*Problem*. Copy every line of the listing below with no changes.

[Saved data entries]
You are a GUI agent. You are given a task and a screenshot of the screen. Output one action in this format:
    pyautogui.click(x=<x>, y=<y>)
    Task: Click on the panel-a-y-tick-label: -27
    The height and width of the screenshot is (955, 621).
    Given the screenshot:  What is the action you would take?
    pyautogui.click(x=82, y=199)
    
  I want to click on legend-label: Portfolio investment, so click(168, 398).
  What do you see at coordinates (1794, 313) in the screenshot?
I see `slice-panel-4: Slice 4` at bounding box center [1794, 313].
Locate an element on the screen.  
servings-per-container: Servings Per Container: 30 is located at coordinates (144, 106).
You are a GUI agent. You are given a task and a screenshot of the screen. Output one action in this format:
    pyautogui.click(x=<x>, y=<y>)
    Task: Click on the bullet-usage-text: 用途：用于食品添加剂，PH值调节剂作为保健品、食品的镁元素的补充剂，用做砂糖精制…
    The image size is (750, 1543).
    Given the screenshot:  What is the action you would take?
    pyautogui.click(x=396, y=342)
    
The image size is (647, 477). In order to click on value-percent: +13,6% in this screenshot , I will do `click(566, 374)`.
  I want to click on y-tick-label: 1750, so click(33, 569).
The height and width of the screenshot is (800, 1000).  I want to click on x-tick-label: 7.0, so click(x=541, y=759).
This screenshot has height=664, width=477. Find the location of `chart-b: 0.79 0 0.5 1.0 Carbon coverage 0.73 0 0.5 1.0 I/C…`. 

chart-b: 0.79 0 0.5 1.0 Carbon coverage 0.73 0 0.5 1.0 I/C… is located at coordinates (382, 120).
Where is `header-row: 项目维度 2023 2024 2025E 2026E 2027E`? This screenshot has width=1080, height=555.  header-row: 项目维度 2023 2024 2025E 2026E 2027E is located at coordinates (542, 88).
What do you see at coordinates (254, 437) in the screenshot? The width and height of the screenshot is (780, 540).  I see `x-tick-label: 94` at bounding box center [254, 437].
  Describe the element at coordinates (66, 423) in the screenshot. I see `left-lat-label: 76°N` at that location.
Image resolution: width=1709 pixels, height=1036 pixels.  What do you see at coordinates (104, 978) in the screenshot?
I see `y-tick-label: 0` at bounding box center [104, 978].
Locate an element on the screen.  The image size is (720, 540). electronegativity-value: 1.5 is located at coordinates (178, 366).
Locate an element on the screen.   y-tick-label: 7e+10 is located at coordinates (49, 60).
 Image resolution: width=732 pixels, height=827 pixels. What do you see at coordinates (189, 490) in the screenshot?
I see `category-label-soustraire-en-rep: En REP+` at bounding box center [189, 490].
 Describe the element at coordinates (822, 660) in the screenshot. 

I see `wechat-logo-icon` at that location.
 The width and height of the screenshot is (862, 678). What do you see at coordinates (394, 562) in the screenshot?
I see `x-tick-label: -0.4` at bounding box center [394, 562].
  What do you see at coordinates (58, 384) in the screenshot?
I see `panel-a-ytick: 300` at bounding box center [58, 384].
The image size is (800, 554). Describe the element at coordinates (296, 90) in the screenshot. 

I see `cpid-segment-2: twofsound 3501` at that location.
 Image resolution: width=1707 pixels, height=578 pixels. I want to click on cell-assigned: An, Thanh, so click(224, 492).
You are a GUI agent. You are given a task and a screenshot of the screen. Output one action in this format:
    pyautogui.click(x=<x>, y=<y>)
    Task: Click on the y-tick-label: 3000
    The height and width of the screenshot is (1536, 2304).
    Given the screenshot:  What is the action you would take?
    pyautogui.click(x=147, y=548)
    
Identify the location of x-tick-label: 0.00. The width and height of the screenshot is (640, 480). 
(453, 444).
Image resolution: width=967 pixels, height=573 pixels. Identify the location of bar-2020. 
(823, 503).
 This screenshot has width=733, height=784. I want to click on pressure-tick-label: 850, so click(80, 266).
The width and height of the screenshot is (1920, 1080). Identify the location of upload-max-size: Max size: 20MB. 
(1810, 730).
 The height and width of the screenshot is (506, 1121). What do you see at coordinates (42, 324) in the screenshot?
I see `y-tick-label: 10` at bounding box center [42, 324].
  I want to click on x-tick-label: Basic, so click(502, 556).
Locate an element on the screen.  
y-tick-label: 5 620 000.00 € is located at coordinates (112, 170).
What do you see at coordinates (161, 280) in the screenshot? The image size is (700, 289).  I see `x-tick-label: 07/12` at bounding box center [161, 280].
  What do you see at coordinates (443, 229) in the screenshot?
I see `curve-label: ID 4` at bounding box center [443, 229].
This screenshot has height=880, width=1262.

*Answer below*.
You are a GUI agent. You are given a task and a screenshot of the screen. Output one action in this format:
    pyautogui.click(x=<x>, y=<y>)
    Task: Click on the panel-a-y-tick-label: -27
    The height and width of the screenshot is (955, 621).
    Given the screenshot:  What is the action you would take?
    pyautogui.click(x=82, y=199)
    
  I want to click on legend-label: Portfolio investment, so click(168, 398).
  What do you see at coordinates (1794, 313) in the screenshot?
I see `slice-panel-4: Slice 4` at bounding box center [1794, 313].
Locate an element on the screen.  
servings-per-container: Servings Per Container: 30 is located at coordinates (144, 106).
You are a GUI agent. You are given a task and a screenshot of the screen. Output one action in this format:
    pyautogui.click(x=<x>, y=<y>)
    Task: Click on the bullet-usage-text: 用途：用于食品添加剂，PH值调节剂作为保健品、食品的镁元素的补充剂，用做砂糖精制…
    The image size is (750, 1543).
    Given the screenshot:  What is the action you would take?
    pyautogui.click(x=396, y=342)
    
The image size is (647, 477). In order to click on value-percent: +13,6% in this screenshot , I will do `click(566, 374)`.
  I want to click on y-tick-label: 1750, so click(33, 569).
The height and width of the screenshot is (800, 1000).  I want to click on x-tick-label: 7.0, so click(x=541, y=759).
This screenshot has height=664, width=477. Find the location of `chart-b: 0.79 0 0.5 1.0 Carbon coverage 0.73 0 0.5 1.0 I/C…`. 

chart-b: 0.79 0 0.5 1.0 Carbon coverage 0.73 0 0.5 1.0 I/C… is located at coordinates (382, 120).
Where is `header-row: 项目维度 2023 2024 2025E 2026E 2027E`? This screenshot has width=1080, height=555.  header-row: 项目维度 2023 2024 2025E 2026E 2027E is located at coordinates (542, 88).
What do you see at coordinates (254, 437) in the screenshot? The width and height of the screenshot is (780, 540).  I see `x-tick-label: 94` at bounding box center [254, 437].
  Describe the element at coordinates (66, 423) in the screenshot. I see `left-lat-label: 76°N` at that location.
Image resolution: width=1709 pixels, height=1036 pixels.  What do you see at coordinates (104, 978) in the screenshot?
I see `y-tick-label: 0` at bounding box center [104, 978].
Locate an element on the screen.  The image size is (720, 540). electronegativity-value: 1.5 is located at coordinates (178, 366).
Locate an element on the screen.   y-tick-label: 7e+10 is located at coordinates (49, 60).
 Image resolution: width=732 pixels, height=827 pixels. What do you see at coordinates (189, 490) in the screenshot?
I see `category-label-soustraire-en-rep: En REP+` at bounding box center [189, 490].
 Describe the element at coordinates (822, 660) in the screenshot. 

I see `wechat-logo-icon` at that location.
 The width and height of the screenshot is (862, 678). What do you see at coordinates (394, 562) in the screenshot?
I see `x-tick-label: -0.4` at bounding box center [394, 562].
  What do you see at coordinates (58, 384) in the screenshot?
I see `panel-a-ytick: 300` at bounding box center [58, 384].
The image size is (800, 554). Describe the element at coordinates (296, 90) in the screenshot. 

I see `cpid-segment-2: twofsound 3501` at that location.
 Image resolution: width=1707 pixels, height=578 pixels. I want to click on cell-assigned: An, Thanh, so click(224, 492).
You are a GUI agent. You are given a task and a screenshot of the screen. Output one action in this format:
    pyautogui.click(x=<x>, y=<y>)
    Task: Click on the y-tick-label: 3000
    The height and width of the screenshot is (1536, 2304).
    Given the screenshot:  What is the action you would take?
    pyautogui.click(x=147, y=548)
    
Identify the location of x-tick-label: 0.00. The width and height of the screenshot is (640, 480). 
(453, 444).
Image resolution: width=967 pixels, height=573 pixels. Identify the location of bar-2020. 
(823, 503).
 This screenshot has width=733, height=784. I want to click on pressure-tick-label: 850, so click(80, 266).
The width and height of the screenshot is (1920, 1080). Identify the location of upload-max-size: Max size: 20MB. 
(1810, 730).
 The height and width of the screenshot is (506, 1121). What do you see at coordinates (42, 324) in the screenshot?
I see `y-tick-label: 10` at bounding box center [42, 324].
  I want to click on x-tick-label: Basic, so click(502, 556).
Locate an element on the screen.  
y-tick-label: 5 620 000.00 € is located at coordinates (112, 170).
What do you see at coordinates (161, 280) in the screenshot? The image size is (700, 289).  I see `x-tick-label: 07/12` at bounding box center [161, 280].
  What do you see at coordinates (443, 229) in the screenshot?
I see `curve-label: ID 4` at bounding box center [443, 229].
This screenshot has height=880, width=1262.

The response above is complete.